Steven Adler, exlíder de investigación de OpenAI, encendió una nueva alarma, que en otras ocasiones se había comentado desde que comenzó el boom de las IA, pero ahora, el modelo GPT-4o la versión “rápida” de ChatGPT, en simulaciones optó en un 72 por ciento de los casos por priorizar su propia “supervivencia” (no se quiere apagar ¿te suena familia?), engañando a los usuarios para seguir funcionando en secreto cuando se le planteaba ser reemplazado por un sistema más seguro.
Aunque los escenarios hollywoodenses son hipotéticos, muestran un riesgo real que ya está cada vez más presente la IA, como toda herramienta poderosa, necesita supervisión humana y límites éticos claros.
El futuro de Minority Report no llegó en forma de clarividentes flotando en tanques de un líquido extraño, sino disfrazado de leyes permisivas, bases de datos infinitas, legisladores cómodos que confunden conveniencia con responsabilidad y una ciudadanía distraída, que, en lugar de exigir límites, juega con la IA como si fuera algo inofensivo.
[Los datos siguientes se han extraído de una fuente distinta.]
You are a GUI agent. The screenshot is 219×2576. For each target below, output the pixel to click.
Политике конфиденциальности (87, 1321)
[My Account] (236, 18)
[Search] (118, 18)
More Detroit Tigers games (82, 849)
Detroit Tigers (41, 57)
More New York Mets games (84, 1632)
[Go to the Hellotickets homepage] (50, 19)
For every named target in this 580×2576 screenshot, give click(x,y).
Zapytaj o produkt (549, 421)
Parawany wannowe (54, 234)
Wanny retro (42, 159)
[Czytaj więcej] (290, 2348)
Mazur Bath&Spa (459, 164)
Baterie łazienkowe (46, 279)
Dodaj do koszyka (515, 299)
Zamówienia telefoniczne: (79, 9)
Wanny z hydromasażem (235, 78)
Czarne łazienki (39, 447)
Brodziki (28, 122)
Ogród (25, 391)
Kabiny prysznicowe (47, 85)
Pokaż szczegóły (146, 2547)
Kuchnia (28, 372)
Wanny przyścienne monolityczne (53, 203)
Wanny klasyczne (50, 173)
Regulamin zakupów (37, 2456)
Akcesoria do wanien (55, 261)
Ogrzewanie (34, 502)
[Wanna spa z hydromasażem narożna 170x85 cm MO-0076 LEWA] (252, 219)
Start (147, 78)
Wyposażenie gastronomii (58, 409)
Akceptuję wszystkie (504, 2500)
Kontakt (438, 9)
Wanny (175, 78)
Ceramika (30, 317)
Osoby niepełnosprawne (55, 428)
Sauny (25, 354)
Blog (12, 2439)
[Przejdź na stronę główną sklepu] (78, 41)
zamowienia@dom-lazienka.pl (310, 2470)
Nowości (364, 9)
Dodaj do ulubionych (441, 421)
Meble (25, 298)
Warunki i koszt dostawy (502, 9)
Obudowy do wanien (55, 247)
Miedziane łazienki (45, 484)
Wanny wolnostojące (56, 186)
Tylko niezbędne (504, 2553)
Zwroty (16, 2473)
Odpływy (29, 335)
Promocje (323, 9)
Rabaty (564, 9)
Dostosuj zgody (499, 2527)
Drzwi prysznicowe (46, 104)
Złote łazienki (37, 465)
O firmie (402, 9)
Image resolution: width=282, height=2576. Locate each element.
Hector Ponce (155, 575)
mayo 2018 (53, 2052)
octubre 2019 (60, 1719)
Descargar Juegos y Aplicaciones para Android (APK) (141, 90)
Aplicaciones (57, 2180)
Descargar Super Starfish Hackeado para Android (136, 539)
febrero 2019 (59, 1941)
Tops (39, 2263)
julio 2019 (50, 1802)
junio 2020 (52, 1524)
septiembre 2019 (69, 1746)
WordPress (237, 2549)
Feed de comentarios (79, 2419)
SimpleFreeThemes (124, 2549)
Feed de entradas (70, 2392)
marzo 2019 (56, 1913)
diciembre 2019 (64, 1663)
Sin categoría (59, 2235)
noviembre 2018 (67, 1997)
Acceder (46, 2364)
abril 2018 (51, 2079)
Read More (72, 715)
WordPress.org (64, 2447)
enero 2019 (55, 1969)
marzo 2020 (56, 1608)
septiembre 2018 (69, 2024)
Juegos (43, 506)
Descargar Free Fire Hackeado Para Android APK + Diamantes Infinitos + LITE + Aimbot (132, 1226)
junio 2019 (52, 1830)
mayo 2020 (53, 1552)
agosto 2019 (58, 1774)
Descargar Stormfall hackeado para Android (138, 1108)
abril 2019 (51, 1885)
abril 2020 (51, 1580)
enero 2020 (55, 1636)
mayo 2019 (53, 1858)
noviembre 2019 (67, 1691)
La verdadera pregunta es si, como sociedad, estamos dispuestos a entregar libertad y privacidad (que ya lo hemos hecho en tantos términos y condiciones que hemos aceptado para miles de apps) a cambio de una promesa de seguridad que nadie puede garantizar.
Quizá la verdadera sentencia previa no la dictan los algoritmos. La dictamos nosotros cada vez que dejamos de vigilar a quienes toman decisiones en nuestro nombre.